Opinion
March 29, 2001.
Order, Supreme Court, New York County (Seymour Schwartz, J.H.O.), entered May 3, 2000, which, after a nonjury trial, dismissed plaintiff's complaint, unanimously affirmed, without costs.
Norman Mednick, for plaintiff-appellant.
Anthony Dougherty, for defendant-respondent.
Before: Sullivan, P.J., Tom, Mazzarelli, Ellerin, Friedman, JJ.
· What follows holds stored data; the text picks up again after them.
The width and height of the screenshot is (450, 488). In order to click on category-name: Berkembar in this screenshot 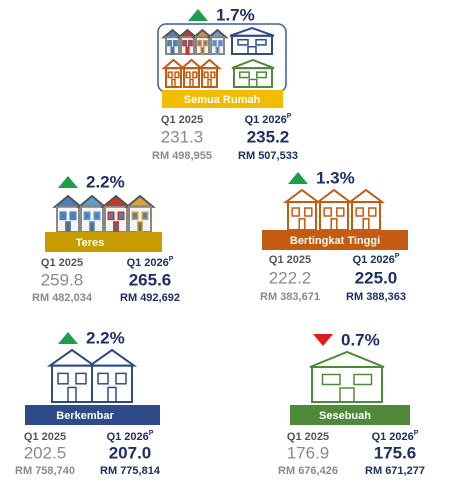, I will do `click(85, 416)`.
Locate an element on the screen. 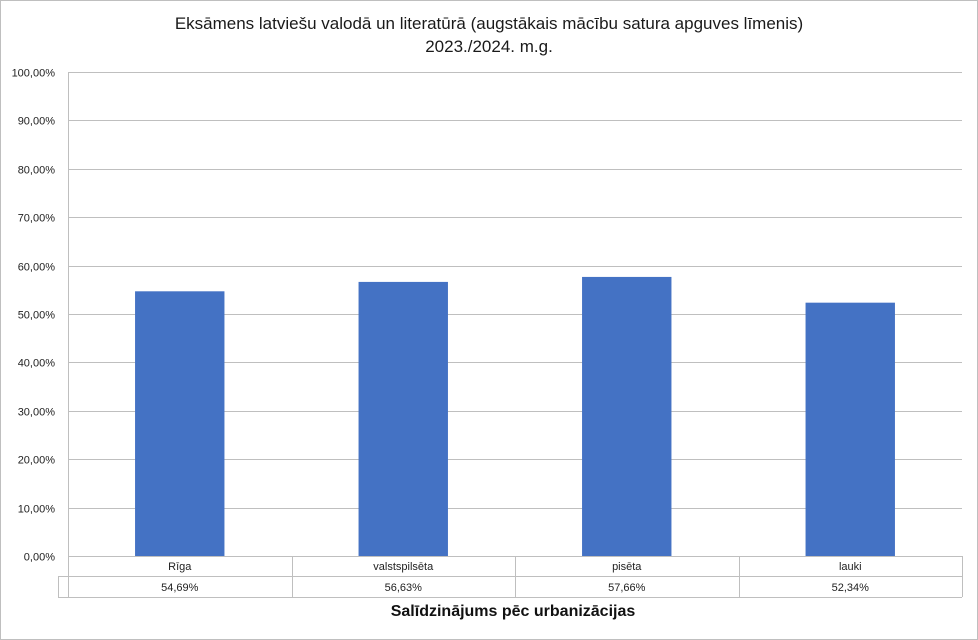  y-tick-label: 40,00% is located at coordinates (37, 364).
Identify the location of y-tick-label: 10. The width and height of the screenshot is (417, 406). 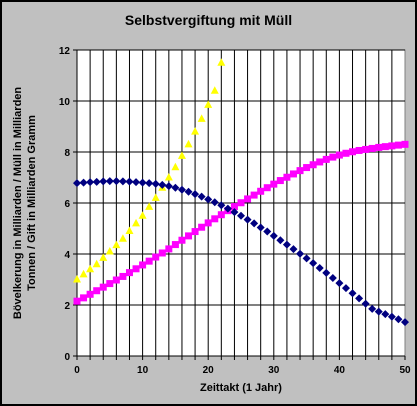
(65, 102).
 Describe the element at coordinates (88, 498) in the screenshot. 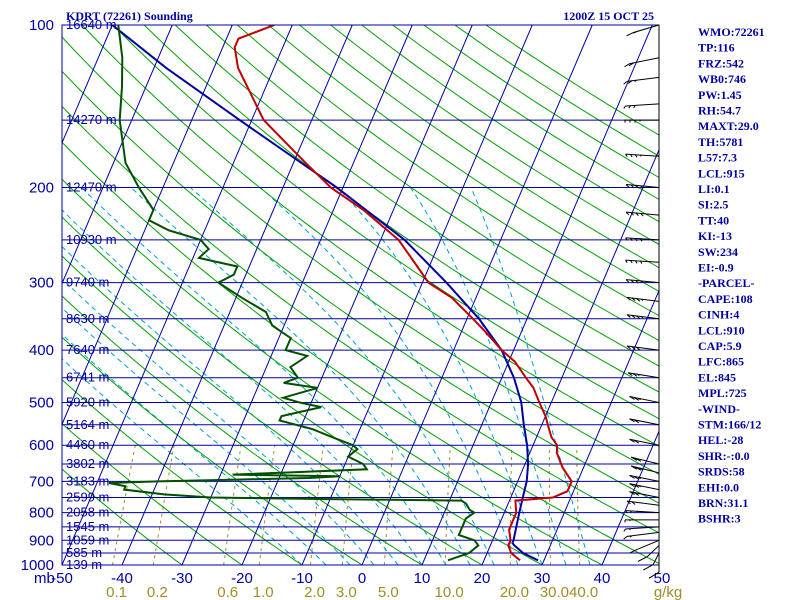

I see `height-label: 2599 m` at that location.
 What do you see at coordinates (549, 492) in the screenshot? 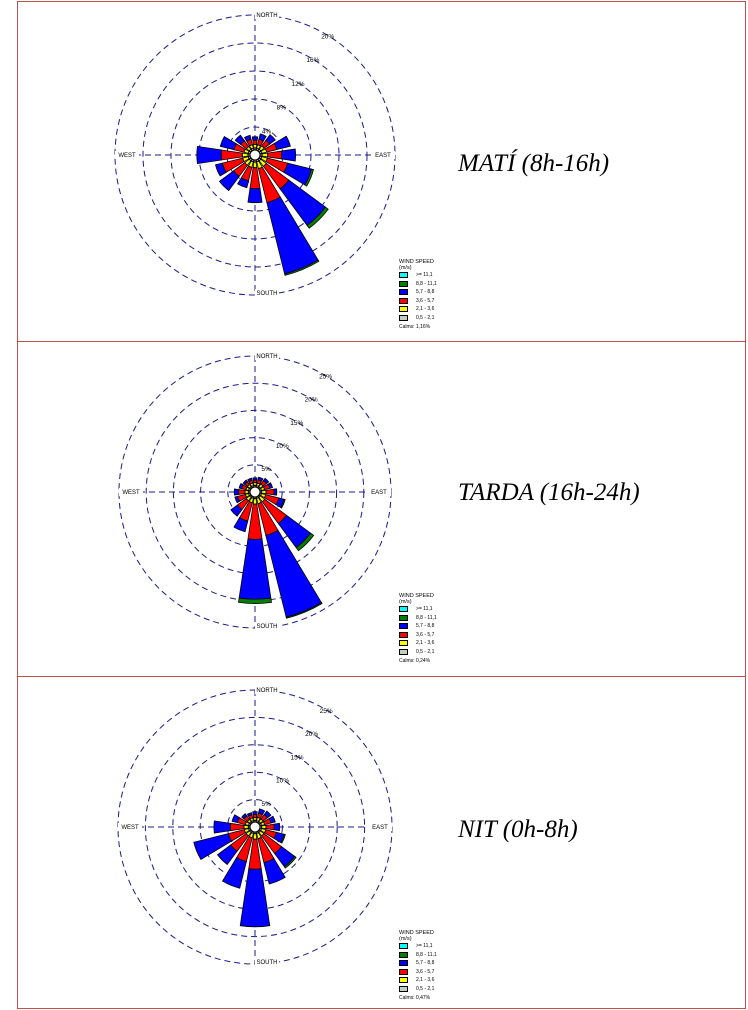
I see `period-label: TARDA (16h-24h)` at bounding box center [549, 492].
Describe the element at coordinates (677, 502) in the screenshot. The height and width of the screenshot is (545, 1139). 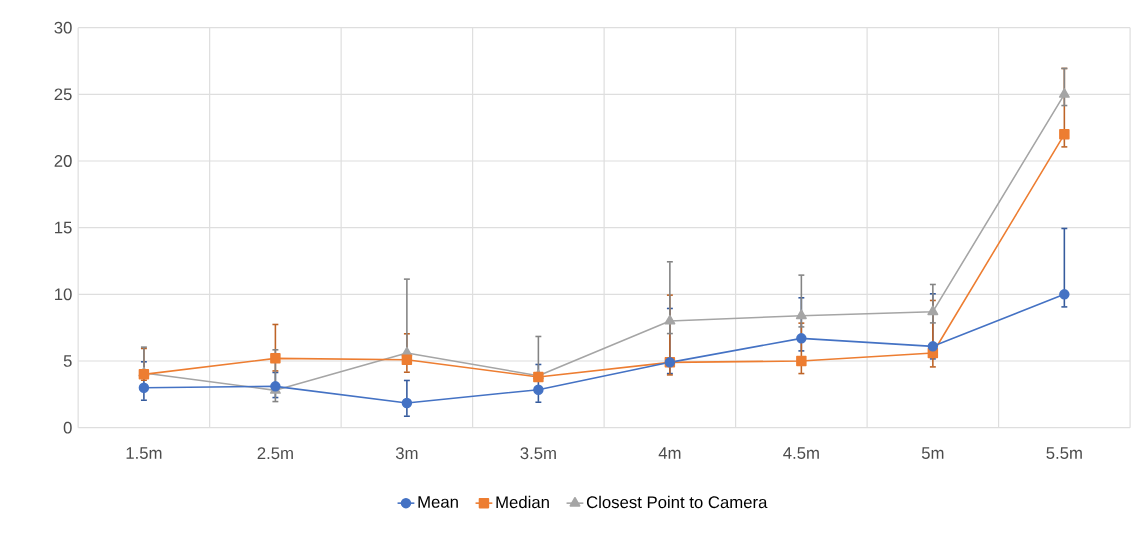
I see `legend-label: Closest Point to Camera` at that location.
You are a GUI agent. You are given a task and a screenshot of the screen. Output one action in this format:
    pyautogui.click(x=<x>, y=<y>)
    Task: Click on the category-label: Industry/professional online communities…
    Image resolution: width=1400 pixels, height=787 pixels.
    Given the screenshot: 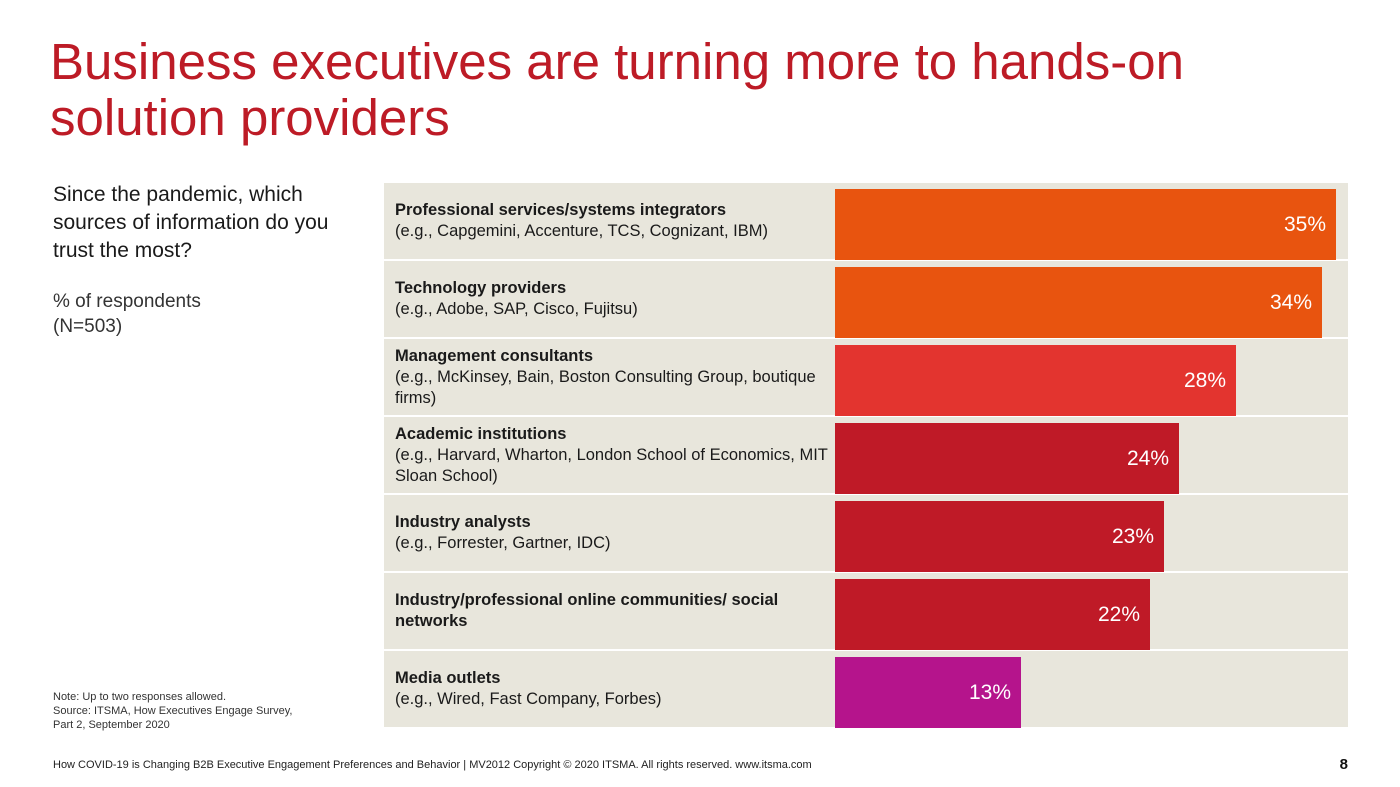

The complaint in this action for retaliatory discharge was properly dismissed in view of plaintiff's failure to make out a prima facie case (see, Matter of Pace University v. New York City Commission on Human Rights, 85 N.Y.2d 125). While plaintiff's comments regarding a "glass ceiling" with respect to tenured female professors in defendant's History Department could constitute a protected activity under Title VII of the Civil Rights Act of 1964 ( 42 U.S.C. § 2000e-3[a]) and the New York Human Rights Laws (Executive Law §§ 296[a] and [e]), there was no showing that the comment caused her to be discharged from her employment. The evidence credited by the trial court showed instead that plaintiff's employment with defendant terminated at the end of the 1995-96 academic year pursuant to the express terms of her one-year, non-renewable appointment. We note, moreover, that plaintiff was offered, but rejected, a part-time adjunct position for the ensuing academic year.
Even if plaintiff had made out a prima facie case of retaliatory discharge, defendant articulated a legitimate, nondiscriminatory reason for the nonrenewal of plaintiff's contract (see, Matter of Miller Brewing Co. v. State Div. of Human Rights, 66 N.Y.2d 937), and plaintiff failed to demonstrate that the articulated reasons were pretexts for discrimination (see, Matter of Natl. Basketball Assn. v. New York State Div. of Human Rights, 115 A.D.2d 365, 367, affd 68 N.Y.2d 644).
We have considered plaintiff's remaining arguments and find them unavailing.
THIS CONSTITUTES THE DECISION AND ORDER OF SUPREME COURT, APPELLATE DIVISION, FIRST DEPARTMENT.